Manchester Jazz Festival is gearing up for its 21st! The annual ten-day celebration consists of 81 programmed gigs (performed by some 550 musicians), with many once again priced at £5 or free of charge. ADRIAN PALLANT has selected a handful of personal highlights. He writes:
Artistic Director Steve Mead and his team have once again put together a colourful and eclectic schedule across its ten city-centre venues, which include the Festival Pavilion, beneath the impressive Victorian Town Hall. It’s a fascinating melting pot, not just of national and international big names, but also providing a stage for young and emerging talent. Jazz North’s free, all-day ‘Northern Line’ ten-gig schedule returns; and there’s another, all-important festival commission. With a strong presence in the city, and the ready opportunity to engage passers-by, the focus this year is very much on the surprises that this ever-widening genre frequently spring… hence the invitation to ‘Rethink Jazz’. Indeed, a glance at the breadth of music on offer makes a snapshot selection difficult. But the following beckon rather strongly…
– Solstice (Saturday 23 July, Hobgoblin Festival Pavilion)
The first full day of the festival opens with new ensemble Solstice. Influenced by the music of Brazil, New York and France, this sextet features the free-flowing saxophones/flute of Tori Freestone and the venturous lyricism of vocalist Brigitte Beraha. Joined by guitarist Jez Franks, pianist John Turville, bassist Dave Manington and drummer George Hart, there’s great anticipation to discover what these experienced musicians will create together.
– Tim Garland Electric Quartet (Sunday 24 July, Hobgoblin Festival Pavilion)
Renowned UK saxophonist Tim Garland has recently released his album, ONE – and with this superb, feel-good line-up of Jason Rebello (piano, keyboards), Ant Law (guitars) and Asaf Sirkis (drums, percussion), he will undoubtedly energize the festival crowd with jazz-rock fervour.
– Johnny Hunter Quartet (Monday 25 July, Hobgoblin Festival Pavilion)
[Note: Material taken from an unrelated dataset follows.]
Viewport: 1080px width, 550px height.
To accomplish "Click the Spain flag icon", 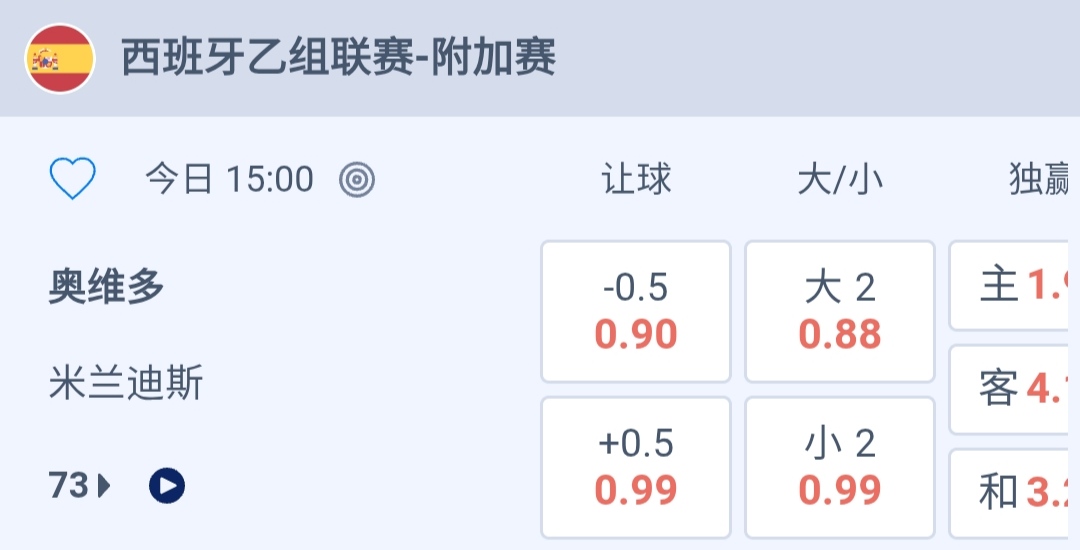I will tap(60, 59).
Johnny Hunter is becoming an increasingly respected drummer on the experimental and mainstream scene in the North West, playing in ensembles such as the Blind Monk Trio, Skamel and Marley Chingus. His own quartet – with tenorist Ben Watte, trumpeter Graham South and double bassist Stewart Wilson – buzzes with raw, rhythmic excitement and crisply intuitive improvisation. This performance – part of Jazz North’s ‘Northern Line’ showcase (ten free gigs in ten hours) – will celebrate the June release of their Efpi Records debut album, While We Still Can.
– The Impossible Gentlemen (Tuesday 26 July, RNCM Theatre)
Billed as an ‘Anglo-American supergroup’, and launching new album Let’s Get Deluxe at this gig, the Gents are all stellar jazz musicians in their own right – Mike Walker (guitar), Gwilym Simcock (piano, keyboards), Steve Rodby (bass), Adam Nussbaum (drums), who now welcome into the fold saxophonist/clarinettist Iain Dixon. With their blend of jazz, rock, blues (and typically convivial camaraderie), this ‘mjf International’ evening is sure to delight.
– Ben Cottrell – Festival commission (Wednesday 27 July, RNCM Concert Hall)
– Emilia Mårtensson & Barry Green (Wednesday 27 July, St Ann’s Church)
– Entropi (Wednesday 27 July, Central Library Performance Space)
Composer, arranger and also leader of Manchester’s acclaimed Beats & Pieces Big Band, Ben Cottrell, unveils his Festival commission. Inspired by Stan Getz’s classic album, Focus – and orchestrated for trumpet, strings, electronics and double rhythm section – this world première performance of his New Seeing is likely to follow in the footsteps of previous mjf commissions in generating an enthusiastic response to new work. Earlier in the day, 2016 Parliamentary Award-winning vocalist Emilia Mårtensson will team up with pianist Barry Green for a 60-minute set at the beautiful venue of St Ann’s Church; and fabulously inventive quintet Entropi, led by saxophonist Dee Byrne, will perform in the Central Library Performance Space.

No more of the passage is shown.